Understanding about Translation in-variance in SSD object detection

Does SSD achieve Translation in-variance? if it is able to how ?

Yes it does. From the paper:

SSD is the first work to combine the idea of convolutional
bounding box priors with the ability to predict
multiple object categories. In our method, the offset
adjustment and confidences for multiple categories of
each prior are predicted from the underlying 11 feature
at each location on a feature map, as opposed to
the whole feature map as done in MultiBox [2] and
YOLO [15]. This results in a more compact network,
which is crucial for efficient detection of a large number
of object categories. Additionally, this adds translational
invariance in the model output layers, and reduces
overfitting and improves detection performance.

Basically, we can understand that as “we put a lot of boxes everywhere one the input and feature maps at different depth. Each of them predicting for all categories”.

If an object is located (center position) at (x1,y1) on your input and if you translate the object to (x2, y2) then there will definitely be another box/prior at that location that will detect the object.

Can you elaborate it.
From my understanding of SSD , taking different feature maps of different depths will help you from achieving Scale in-variance Property . As far as i know, In faster-Rcnn paper their achieved this property of translation in-variance by using Region of Interest Pooling for the proposed Regions (anchors). Translation in-variance My understanding over translation invariance . But here in SSD how does the anchor boxes over different region of same categories achieve the translation invariant.

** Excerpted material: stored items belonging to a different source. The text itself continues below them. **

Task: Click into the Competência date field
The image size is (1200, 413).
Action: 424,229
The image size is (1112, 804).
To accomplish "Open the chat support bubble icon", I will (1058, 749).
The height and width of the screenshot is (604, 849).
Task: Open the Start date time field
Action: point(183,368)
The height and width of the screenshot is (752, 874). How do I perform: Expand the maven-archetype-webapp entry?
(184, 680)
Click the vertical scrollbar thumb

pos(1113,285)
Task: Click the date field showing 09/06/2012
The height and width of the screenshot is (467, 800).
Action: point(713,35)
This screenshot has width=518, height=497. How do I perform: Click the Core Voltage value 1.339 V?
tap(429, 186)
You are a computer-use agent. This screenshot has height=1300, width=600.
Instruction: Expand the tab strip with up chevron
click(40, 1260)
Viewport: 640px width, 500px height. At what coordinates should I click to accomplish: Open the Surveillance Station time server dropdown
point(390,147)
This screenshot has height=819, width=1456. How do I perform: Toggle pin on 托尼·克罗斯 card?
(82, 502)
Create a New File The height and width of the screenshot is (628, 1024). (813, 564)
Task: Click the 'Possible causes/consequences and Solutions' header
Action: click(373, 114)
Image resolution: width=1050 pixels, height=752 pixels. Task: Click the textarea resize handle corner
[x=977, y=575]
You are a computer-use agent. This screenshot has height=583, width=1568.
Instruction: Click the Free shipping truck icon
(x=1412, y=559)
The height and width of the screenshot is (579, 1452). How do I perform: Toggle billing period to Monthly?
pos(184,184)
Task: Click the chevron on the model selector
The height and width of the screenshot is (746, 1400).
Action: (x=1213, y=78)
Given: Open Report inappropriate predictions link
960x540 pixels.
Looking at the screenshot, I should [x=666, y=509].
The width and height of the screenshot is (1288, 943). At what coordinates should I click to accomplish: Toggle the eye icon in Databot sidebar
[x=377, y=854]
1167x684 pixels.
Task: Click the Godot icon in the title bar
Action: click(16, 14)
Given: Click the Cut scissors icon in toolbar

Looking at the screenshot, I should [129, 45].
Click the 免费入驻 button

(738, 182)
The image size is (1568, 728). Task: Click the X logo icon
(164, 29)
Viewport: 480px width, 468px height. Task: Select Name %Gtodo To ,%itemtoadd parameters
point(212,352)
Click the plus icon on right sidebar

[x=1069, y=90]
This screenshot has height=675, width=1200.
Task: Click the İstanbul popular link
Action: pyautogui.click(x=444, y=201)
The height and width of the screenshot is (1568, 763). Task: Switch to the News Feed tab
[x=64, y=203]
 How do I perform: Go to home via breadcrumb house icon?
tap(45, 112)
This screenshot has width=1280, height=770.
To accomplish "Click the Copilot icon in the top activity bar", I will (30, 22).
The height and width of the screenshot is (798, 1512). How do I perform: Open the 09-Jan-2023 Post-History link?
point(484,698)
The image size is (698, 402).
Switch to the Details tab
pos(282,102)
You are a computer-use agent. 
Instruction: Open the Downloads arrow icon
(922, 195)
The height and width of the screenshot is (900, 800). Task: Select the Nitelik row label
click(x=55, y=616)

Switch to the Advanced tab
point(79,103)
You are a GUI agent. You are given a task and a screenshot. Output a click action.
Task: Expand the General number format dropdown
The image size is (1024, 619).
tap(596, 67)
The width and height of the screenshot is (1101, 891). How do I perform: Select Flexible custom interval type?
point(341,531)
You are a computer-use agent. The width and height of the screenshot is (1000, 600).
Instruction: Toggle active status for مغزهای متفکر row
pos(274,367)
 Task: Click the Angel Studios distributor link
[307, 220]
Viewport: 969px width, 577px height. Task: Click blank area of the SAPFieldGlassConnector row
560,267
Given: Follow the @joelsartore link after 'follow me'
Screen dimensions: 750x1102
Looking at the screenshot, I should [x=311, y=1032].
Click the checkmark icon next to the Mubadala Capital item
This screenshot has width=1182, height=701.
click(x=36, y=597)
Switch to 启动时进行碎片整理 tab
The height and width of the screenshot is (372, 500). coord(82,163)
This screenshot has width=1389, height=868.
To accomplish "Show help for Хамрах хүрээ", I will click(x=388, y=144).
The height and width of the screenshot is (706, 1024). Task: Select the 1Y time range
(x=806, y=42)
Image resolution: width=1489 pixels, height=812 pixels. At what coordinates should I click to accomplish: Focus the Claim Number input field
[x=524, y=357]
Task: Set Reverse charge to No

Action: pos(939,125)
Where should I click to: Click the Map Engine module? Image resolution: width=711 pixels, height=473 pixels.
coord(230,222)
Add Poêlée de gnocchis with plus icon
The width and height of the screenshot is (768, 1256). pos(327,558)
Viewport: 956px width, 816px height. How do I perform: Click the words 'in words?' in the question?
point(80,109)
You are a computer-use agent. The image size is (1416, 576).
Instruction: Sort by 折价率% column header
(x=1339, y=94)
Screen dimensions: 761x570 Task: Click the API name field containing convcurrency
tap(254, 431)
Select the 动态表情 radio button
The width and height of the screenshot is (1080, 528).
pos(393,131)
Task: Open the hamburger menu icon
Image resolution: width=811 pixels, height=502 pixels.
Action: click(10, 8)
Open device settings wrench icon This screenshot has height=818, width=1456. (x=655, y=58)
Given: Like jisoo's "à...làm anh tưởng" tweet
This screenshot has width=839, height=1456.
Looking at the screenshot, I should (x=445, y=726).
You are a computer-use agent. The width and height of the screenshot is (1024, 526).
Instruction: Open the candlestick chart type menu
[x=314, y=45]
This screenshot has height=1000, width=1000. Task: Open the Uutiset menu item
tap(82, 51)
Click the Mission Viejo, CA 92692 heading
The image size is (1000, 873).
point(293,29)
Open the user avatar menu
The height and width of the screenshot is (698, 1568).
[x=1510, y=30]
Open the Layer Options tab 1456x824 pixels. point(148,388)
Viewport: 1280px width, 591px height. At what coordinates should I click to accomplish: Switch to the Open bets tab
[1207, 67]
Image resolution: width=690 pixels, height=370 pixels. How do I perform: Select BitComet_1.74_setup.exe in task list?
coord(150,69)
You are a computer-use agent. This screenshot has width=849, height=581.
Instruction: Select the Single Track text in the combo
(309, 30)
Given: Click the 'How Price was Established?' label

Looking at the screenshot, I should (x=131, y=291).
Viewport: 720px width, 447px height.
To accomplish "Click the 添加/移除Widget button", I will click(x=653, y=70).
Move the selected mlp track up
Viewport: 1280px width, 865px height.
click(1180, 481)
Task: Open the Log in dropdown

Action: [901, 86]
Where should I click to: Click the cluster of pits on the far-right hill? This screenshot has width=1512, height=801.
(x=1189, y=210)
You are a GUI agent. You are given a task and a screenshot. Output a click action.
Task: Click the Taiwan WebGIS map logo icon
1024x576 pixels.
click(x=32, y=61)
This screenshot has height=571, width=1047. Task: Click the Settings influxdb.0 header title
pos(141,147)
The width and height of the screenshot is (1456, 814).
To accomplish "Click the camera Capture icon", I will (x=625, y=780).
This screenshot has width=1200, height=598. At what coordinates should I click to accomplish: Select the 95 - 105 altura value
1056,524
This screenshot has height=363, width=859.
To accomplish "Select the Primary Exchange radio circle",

The output of SSD is a grid (actually multiple grids of different sizes). For each grid cell it makes A predictions where A is the number of anchor boxes. So if the grid is 13x13 then SSD outputs 13x13xA predictions, each of which is roughly centered in a grid cell.

@Learntocode: That is correct for scale-invariance and @machinethink explained pretty well about the grid generation of priors. One last comment I can add is for overlapping of many boxes for the same category, there is a last step of non max suppression. So if you have one box with 0.9 confidence and another overlapping with the first one with 0.5 confidence, basically only the 0.9 confidence prior will remain.